AML kemoterapisi şiddetli immün baskılamaya yol açma eğiliminde olduğundan, yaşlı hastalar tedaviyi tolere edemeyebilir ve bunun yerine daha az yoğun kemo veya palyatif bakım verilebilir.
Hayatta kalma
AML tedavisi görmüş bir kişinin görünümü, teşhis sırasındaki kanser evresine bağlı olarak önemli ölçüde değişebilir. Ancak olası sonucu tahmin edebilecek başka faktörler de var. Onların arasında:
- MDS ve MPD teşhisi konan kişiler, bozukluğun ciddiyetine bağlı olarak dokuz ay ile 11,8 yıl arasında değişen bir hayatta kalma süresine sahiptir.
- Sitogenetik tarafından tanımlanan belirli kromozomal mutasyonlar, beş yıllık hayatta kalma oranlarının yüzde 15 kadar düşük ila yüzde 70 kadar yüksek olmasına yol açabilir.
- Yüksek laktat dehidrojenaz seviyelerine (geniş doku hasarına işaret eden) sahip 60 yaşın üzerindeki kişiler genellikle daha kötü sonuçlara sahiptir.
Genel olarak, AML'nin ortalama tedavi oranı yüzde 20 ile yüzde 45 arasındadır. Sürekli remisyon oranları, tedaviye daha fazla tahammül edebilen genç insanlarda en yüksek olma eğilimindedir.
Verywell'den Bir Söz
AML teşhisi konulduysa, üstesinden gelinmesi zor olabilecek duygusal ve fiziksel zorluklarla karşı karşıya kalacaksınız. Yalnız gitmeyin. Sevdiklerinizden, sağlık uzmanlarından ve kanser tedavisi görmüş veya geçmekte olan diğerlerinden oluşan bir destek ağı kurarsanız, başarılı bir şekilde baş etme şansınız çok artacaktır.
Tedavi gördükten sonra bile, relaps korkusu aylarca hatta yıllarca sürebilir. Destekle, sonunda bu endişelerin üstesinden gelecek ve sağlığınızı düzenli doktor ziyaretleriyle izlemeyi öğreneceksiniz. Genel olarak konuşursak, birkaç yıl içinde nüks olmazsa, AML'nin geri dönme olasılığı düşüktür.

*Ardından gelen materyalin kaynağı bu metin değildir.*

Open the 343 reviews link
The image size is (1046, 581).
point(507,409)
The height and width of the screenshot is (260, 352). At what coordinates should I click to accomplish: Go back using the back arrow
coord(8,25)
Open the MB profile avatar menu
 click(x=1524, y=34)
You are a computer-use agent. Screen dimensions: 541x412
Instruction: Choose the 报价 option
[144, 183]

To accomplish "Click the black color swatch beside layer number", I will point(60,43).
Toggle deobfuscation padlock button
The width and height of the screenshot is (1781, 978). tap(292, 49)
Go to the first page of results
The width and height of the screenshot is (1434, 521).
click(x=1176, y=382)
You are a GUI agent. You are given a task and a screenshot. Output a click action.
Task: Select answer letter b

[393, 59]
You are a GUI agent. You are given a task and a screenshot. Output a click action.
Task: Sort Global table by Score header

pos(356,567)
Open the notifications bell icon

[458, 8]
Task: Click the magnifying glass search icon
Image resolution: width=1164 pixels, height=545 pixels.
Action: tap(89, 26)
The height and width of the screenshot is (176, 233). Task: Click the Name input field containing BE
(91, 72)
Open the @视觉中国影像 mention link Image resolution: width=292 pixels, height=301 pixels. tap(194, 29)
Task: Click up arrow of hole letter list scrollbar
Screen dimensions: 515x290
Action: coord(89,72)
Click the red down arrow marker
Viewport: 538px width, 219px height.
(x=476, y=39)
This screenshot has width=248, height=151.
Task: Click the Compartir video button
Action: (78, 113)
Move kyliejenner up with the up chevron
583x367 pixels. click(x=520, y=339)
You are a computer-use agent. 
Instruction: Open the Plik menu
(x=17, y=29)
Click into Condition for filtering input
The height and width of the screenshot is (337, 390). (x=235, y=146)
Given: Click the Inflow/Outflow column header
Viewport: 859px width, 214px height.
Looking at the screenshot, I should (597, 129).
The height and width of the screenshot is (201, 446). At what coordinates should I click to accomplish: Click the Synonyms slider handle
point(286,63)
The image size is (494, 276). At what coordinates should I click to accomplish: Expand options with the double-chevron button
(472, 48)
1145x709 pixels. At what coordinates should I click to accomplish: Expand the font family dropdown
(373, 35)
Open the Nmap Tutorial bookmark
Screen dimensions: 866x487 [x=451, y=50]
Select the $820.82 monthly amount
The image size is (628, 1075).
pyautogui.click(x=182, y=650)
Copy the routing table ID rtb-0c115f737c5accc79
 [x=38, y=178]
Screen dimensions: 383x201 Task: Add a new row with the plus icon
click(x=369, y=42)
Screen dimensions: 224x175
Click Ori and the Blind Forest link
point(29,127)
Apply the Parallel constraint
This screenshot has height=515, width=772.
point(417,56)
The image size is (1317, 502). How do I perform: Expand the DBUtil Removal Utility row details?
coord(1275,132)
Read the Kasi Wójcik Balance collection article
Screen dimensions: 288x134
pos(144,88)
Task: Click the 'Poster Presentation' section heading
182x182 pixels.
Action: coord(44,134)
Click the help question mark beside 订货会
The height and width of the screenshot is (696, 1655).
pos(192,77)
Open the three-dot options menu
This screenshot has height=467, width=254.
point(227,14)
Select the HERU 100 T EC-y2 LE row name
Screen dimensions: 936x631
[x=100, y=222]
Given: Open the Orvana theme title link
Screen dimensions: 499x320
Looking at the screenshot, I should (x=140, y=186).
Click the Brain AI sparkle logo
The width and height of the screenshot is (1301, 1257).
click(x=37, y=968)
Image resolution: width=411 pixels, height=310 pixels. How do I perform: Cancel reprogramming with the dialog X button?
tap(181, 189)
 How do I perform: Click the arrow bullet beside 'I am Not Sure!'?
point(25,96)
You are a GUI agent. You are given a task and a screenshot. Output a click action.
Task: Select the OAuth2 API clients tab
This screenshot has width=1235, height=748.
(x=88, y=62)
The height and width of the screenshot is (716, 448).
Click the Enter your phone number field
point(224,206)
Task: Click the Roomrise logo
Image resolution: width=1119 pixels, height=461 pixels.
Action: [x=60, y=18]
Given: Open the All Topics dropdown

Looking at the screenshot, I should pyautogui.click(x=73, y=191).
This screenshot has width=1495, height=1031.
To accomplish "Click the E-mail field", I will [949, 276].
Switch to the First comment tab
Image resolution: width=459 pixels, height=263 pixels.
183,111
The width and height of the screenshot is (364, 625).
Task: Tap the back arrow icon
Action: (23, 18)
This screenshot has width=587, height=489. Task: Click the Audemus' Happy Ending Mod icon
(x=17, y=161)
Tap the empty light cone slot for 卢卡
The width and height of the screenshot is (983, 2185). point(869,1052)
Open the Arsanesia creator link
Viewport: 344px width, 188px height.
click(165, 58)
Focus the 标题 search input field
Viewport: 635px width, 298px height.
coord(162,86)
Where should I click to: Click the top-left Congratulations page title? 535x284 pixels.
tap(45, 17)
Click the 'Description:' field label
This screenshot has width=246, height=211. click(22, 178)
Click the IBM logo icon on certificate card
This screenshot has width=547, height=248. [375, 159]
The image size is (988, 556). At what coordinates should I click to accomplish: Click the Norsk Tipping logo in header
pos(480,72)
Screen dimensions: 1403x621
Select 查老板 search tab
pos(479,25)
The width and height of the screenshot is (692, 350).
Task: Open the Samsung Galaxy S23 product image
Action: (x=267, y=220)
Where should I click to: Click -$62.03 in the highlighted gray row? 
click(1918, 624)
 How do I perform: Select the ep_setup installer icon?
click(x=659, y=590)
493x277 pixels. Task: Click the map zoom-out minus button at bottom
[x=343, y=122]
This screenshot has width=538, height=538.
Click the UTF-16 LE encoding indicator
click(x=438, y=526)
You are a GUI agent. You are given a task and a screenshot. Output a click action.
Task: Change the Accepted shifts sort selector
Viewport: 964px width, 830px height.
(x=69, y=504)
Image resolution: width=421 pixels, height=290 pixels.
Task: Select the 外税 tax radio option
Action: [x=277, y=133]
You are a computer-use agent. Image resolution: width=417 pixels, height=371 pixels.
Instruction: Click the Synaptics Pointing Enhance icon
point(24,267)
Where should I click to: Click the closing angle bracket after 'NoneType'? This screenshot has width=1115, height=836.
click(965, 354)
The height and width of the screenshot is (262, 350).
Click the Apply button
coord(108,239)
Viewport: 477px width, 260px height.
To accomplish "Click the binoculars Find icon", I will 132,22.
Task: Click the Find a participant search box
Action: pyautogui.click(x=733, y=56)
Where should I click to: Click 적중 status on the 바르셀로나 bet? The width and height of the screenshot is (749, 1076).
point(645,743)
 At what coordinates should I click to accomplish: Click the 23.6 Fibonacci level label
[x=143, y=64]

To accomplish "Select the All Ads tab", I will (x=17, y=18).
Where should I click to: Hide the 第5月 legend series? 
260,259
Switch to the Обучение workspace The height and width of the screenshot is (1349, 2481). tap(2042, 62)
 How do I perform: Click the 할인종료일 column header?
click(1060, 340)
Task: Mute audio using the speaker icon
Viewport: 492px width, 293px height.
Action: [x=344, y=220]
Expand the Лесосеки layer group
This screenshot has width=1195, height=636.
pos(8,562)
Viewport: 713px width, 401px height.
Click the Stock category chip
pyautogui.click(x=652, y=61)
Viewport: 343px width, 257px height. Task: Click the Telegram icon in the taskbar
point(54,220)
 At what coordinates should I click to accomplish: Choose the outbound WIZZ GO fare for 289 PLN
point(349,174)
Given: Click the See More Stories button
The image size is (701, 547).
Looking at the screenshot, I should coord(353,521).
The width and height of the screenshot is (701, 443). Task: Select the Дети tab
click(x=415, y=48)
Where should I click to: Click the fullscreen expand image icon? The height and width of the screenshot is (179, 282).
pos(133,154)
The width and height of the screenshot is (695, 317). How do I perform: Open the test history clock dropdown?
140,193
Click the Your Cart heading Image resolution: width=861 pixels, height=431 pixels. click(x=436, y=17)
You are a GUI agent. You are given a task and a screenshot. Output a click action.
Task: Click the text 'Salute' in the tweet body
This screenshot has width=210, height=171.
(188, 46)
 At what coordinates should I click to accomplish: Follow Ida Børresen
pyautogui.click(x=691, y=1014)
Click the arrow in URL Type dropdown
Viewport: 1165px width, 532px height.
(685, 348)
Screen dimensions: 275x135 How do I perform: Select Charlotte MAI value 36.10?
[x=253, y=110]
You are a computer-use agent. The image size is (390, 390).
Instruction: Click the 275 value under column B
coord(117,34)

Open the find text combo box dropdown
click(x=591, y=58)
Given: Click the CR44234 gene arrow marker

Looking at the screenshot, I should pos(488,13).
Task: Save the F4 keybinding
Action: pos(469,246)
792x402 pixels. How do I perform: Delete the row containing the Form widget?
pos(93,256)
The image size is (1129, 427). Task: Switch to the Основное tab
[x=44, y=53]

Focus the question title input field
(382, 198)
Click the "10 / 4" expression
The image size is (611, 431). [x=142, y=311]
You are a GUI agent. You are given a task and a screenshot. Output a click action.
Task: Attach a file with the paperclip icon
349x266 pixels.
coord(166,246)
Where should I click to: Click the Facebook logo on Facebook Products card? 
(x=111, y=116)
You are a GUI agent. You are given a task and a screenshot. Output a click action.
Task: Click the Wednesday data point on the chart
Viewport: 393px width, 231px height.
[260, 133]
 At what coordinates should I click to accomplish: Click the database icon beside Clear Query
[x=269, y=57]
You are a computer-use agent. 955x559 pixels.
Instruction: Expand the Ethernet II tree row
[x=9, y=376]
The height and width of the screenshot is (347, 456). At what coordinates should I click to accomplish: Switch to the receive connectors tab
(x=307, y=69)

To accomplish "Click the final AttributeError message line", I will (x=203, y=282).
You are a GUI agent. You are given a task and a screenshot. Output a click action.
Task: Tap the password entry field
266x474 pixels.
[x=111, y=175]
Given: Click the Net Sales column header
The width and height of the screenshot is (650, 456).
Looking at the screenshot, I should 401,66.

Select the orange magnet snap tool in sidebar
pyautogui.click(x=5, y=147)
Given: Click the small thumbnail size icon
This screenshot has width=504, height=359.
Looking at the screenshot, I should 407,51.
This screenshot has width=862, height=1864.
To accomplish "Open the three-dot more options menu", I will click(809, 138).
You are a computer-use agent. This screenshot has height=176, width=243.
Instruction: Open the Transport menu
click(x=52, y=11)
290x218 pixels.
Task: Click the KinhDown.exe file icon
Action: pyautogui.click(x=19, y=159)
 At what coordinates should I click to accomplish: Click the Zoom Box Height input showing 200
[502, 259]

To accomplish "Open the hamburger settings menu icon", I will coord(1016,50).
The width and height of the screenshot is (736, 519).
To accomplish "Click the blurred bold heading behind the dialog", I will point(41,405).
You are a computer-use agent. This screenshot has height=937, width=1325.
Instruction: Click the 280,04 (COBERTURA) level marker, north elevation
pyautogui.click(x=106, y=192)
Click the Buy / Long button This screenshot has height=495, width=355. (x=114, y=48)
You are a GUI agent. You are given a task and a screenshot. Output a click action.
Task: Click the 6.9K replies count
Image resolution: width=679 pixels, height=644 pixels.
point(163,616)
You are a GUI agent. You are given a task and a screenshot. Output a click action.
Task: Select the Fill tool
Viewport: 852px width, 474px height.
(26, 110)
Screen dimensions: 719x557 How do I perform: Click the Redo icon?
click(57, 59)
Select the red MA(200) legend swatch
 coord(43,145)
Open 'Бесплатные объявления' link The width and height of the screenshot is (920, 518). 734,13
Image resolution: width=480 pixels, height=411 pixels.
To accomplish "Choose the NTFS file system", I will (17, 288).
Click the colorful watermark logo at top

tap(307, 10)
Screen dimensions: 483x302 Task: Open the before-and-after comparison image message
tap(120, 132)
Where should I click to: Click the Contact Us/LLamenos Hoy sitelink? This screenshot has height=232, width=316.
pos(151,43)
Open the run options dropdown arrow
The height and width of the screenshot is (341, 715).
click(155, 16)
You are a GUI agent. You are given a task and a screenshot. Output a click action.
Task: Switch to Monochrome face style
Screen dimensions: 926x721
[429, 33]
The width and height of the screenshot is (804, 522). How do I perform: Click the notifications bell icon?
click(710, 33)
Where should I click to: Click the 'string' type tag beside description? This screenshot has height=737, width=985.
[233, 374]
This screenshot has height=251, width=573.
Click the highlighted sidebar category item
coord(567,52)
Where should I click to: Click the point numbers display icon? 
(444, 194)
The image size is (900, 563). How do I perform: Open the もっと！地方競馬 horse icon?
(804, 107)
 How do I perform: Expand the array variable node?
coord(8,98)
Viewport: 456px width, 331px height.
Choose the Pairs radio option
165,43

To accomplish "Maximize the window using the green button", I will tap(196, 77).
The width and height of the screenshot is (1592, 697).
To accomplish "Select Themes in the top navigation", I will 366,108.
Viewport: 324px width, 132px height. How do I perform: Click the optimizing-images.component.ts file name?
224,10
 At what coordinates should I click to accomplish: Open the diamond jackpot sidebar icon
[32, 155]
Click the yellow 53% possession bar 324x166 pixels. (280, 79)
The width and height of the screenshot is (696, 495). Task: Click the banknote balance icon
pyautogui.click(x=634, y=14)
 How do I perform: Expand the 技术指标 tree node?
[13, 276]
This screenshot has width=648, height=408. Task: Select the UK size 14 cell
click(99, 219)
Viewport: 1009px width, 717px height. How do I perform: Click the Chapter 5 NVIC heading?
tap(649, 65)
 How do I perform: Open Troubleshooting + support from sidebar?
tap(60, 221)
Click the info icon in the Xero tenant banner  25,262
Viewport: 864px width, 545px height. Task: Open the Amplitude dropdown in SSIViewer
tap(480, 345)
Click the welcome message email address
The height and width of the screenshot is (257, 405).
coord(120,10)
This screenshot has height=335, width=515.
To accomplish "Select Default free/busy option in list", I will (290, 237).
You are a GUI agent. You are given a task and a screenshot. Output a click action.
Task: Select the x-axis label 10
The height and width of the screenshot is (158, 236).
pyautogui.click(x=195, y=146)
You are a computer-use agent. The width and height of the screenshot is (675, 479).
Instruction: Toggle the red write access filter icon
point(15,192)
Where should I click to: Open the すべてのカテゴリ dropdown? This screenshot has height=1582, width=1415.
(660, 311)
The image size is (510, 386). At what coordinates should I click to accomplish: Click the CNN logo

Nüksetmeyi önlemek için alabileceğiniz hiçbir şey olmasa da, sağlıklı bir yaşam tarzı olasılıklarınızı büyük ölçüde artırabilir. Bu, iyi beslenme alışkanlıkları kazandırmayı, düzenli egzersiz yapmayı, sigarayı bırakmayı ve stres ve yorgunluktan kaçınmak için bol bol dinlenmeyi içerir.
Sonunda, her şeyi bir gün almak ve desteğe ihtiyacınız olursa başvurabileceğiniz birine sahip olmak önemlidir.